Please answer from the blog post below about arguments against Christianity: at which outlet is Robin Schumacher featured?

*** Document excerpt ***

Wednesday, July 11, 2012

Is The Absence Of Human Transformation The Best Argument Against Christianity?

A certain fellow named Robin Schumacher, featured at Real Clear Religion, goes on at some length, here, to acknowledge that the best argument that is made these days against Christianity is the one made by ever larger numbers of contemporaries who point out that Christianity must be untrue because Christians behave so badly, and concludes:

"[T]he fact is that an authentic Christian life is the only thing that defeats the best argument against Christianity."

This is a very unsatisfactory conclusion to what really isn't a very helpful discussion about arguments for or against Christianity.

What it amounts to instead is a demonstration of what passes for the accepted understanding of what is true conversion in some circles. In other words, it's not really about Christianity per se, it's about human actors and their experiences relative to that subject. In short, it's about us, not about Christianity or its object, God.

Key for the author is the notion that conversion is a form of human transformation, which can be authenticated on the evidence of human experience. "If you were truly converted you wouldn't do x."

What is it about Christianity, contemporary or otherwise, that it so quickly veers off into a kind of narcissism where adherents and opponents alike wind up agreeing that man is the measure of all things? The authentic Christian life is the only thing that defeats the enemies of Christ? I'm sure that comes as quite a surprise to God. Last I checked, God needed or depended upon no one for anything. There is sophistry. And then there is philosophy.

*** Entries supplied ***

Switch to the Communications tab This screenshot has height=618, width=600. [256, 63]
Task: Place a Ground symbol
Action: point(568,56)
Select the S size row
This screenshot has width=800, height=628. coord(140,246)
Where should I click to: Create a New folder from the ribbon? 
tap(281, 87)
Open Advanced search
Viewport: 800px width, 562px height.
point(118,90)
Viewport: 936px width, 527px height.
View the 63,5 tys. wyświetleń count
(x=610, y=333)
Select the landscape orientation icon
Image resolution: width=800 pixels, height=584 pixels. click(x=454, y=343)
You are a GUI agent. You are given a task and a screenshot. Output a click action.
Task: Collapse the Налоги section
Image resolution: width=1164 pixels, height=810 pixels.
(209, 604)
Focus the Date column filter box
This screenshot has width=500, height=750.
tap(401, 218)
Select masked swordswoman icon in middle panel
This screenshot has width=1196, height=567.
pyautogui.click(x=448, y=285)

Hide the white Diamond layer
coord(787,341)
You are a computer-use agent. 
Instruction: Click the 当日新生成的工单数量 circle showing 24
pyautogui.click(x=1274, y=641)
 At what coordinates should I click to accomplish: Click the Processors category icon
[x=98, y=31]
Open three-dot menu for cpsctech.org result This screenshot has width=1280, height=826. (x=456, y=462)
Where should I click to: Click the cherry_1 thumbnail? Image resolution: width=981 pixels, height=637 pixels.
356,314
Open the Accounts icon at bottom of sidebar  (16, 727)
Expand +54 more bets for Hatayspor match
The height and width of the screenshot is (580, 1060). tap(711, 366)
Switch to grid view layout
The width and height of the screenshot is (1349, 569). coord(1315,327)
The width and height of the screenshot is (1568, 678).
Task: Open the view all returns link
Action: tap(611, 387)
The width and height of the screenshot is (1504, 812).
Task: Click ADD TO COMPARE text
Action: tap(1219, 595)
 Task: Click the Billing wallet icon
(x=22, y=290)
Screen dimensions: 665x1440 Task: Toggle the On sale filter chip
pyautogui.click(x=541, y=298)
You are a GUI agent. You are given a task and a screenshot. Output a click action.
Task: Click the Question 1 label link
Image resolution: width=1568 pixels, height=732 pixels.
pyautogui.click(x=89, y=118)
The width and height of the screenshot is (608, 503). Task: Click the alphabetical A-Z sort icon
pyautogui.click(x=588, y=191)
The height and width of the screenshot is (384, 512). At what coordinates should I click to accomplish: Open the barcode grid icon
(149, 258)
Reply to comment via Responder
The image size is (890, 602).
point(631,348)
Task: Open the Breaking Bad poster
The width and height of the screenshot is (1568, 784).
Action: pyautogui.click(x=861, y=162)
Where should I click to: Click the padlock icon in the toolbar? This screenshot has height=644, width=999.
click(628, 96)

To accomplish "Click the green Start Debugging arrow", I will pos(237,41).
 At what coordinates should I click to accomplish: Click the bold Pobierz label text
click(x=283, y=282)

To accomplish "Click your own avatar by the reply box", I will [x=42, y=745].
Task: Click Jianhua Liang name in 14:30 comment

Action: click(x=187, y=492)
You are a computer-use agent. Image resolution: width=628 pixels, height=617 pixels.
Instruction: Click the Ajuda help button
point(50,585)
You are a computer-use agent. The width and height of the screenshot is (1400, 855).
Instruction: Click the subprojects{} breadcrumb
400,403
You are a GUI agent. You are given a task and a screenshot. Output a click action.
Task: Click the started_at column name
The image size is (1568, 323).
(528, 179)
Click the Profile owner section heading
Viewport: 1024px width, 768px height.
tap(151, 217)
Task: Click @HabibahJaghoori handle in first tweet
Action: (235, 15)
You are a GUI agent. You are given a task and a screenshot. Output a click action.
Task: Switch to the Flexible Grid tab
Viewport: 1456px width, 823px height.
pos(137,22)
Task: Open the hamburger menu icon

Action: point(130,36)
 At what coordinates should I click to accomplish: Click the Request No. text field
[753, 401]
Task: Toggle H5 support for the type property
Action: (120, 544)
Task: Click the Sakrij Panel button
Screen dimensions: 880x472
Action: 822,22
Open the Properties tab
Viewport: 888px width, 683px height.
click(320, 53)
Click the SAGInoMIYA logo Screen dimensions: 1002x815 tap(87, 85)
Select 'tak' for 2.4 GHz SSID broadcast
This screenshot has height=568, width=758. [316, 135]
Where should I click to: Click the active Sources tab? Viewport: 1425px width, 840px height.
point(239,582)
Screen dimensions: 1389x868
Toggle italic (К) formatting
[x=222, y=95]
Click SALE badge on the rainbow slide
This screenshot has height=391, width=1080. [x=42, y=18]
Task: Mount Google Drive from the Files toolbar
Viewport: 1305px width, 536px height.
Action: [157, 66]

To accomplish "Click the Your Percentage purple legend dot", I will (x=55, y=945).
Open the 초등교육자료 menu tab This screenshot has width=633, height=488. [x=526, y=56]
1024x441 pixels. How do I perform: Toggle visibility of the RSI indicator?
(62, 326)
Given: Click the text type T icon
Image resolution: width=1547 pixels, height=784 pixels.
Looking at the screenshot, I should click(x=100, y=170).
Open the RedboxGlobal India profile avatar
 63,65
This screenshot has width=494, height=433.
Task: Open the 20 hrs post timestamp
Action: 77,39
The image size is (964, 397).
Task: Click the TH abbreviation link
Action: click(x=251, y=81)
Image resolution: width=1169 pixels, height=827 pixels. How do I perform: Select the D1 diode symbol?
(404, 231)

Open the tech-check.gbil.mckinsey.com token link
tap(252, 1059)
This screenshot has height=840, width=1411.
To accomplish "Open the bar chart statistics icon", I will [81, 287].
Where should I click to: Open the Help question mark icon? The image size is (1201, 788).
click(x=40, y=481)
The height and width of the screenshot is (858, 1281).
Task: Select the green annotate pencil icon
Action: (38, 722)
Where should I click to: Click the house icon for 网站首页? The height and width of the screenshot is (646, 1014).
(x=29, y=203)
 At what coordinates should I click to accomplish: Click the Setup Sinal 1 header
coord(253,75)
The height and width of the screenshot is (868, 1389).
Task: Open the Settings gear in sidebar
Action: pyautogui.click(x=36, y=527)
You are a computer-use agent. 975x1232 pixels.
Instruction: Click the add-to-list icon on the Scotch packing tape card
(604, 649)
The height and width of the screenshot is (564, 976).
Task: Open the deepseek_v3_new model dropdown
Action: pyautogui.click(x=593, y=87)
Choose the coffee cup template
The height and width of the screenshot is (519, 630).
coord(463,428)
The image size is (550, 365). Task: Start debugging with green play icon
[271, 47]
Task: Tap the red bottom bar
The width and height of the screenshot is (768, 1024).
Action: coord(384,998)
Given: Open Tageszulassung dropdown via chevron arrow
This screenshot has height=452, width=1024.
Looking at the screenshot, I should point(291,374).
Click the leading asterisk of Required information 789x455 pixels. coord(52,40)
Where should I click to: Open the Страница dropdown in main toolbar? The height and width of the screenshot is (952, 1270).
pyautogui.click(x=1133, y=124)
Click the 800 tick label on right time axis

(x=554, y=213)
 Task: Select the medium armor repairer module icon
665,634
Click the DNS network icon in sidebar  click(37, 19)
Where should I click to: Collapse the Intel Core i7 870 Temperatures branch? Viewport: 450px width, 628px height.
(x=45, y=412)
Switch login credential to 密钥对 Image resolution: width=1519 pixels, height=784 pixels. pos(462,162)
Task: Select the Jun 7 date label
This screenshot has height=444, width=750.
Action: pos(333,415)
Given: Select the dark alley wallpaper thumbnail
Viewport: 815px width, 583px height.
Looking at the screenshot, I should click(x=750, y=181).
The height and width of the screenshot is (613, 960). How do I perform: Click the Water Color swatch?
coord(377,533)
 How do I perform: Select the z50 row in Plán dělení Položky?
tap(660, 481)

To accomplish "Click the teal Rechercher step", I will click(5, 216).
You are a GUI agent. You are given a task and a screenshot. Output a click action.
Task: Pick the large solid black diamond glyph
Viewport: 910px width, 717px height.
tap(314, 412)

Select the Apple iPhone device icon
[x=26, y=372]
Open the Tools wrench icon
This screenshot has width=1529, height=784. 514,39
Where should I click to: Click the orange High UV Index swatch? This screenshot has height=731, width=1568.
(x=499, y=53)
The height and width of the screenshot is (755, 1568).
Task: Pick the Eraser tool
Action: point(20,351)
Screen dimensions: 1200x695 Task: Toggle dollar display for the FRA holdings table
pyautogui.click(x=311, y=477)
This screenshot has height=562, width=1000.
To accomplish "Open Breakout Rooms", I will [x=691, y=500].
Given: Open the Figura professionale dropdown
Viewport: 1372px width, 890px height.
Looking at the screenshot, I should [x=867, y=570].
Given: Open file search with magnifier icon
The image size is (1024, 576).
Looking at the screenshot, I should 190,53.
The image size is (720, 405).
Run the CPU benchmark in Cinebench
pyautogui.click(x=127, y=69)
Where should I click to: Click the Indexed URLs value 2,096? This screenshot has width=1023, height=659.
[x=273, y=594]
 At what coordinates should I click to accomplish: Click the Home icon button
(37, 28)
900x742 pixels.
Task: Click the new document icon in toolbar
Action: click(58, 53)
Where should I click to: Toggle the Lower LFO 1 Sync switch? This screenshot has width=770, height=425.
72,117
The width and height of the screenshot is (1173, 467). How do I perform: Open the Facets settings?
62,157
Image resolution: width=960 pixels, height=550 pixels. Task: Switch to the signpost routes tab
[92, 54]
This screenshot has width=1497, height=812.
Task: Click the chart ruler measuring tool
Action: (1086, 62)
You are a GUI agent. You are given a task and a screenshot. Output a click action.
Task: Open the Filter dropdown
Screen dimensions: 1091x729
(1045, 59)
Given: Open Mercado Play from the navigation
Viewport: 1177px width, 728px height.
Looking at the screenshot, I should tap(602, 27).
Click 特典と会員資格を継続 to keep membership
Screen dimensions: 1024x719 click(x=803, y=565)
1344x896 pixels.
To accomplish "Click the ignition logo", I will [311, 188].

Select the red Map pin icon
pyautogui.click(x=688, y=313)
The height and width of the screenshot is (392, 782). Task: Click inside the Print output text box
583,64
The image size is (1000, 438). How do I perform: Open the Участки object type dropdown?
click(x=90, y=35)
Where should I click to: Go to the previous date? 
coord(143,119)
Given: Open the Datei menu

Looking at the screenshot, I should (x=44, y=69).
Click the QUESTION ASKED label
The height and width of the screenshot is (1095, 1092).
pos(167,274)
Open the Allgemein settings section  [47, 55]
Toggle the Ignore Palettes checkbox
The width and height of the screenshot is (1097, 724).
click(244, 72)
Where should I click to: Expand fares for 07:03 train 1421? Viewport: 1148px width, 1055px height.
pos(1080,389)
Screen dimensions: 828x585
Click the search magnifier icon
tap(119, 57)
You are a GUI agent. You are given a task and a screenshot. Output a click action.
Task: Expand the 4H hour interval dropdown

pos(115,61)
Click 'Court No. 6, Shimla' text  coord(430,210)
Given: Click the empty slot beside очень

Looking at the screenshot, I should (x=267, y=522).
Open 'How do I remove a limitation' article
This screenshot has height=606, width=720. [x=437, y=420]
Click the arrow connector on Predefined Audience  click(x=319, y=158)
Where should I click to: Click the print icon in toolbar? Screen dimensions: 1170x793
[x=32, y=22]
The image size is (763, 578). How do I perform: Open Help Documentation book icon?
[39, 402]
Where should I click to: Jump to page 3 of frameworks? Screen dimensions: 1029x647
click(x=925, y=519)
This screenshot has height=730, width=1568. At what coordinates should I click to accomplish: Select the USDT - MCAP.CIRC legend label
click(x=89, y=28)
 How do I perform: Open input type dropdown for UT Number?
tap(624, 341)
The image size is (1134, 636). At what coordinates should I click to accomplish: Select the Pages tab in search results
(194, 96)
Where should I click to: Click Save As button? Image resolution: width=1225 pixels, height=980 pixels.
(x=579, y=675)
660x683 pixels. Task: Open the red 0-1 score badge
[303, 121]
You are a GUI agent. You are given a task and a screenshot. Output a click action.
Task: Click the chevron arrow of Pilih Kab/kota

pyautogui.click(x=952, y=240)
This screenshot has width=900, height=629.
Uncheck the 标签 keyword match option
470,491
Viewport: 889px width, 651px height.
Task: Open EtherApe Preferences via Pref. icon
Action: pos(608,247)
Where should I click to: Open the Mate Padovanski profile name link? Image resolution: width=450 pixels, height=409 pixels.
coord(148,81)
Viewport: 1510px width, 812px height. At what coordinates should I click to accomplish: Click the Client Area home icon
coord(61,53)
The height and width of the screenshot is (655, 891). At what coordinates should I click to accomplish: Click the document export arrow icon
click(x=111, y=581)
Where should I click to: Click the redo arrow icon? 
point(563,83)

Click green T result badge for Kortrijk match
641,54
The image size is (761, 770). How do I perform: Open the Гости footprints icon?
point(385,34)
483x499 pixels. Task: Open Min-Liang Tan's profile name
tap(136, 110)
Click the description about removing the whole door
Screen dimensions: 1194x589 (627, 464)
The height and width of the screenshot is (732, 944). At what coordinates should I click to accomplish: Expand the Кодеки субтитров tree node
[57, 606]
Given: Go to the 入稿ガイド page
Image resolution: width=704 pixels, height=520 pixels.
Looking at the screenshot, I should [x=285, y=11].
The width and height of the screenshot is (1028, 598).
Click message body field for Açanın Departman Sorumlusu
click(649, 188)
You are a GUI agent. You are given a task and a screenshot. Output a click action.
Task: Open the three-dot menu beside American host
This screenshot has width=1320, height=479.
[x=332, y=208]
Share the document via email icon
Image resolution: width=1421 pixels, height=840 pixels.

***

▶ _Solution to the exercise_
Real Clear Religion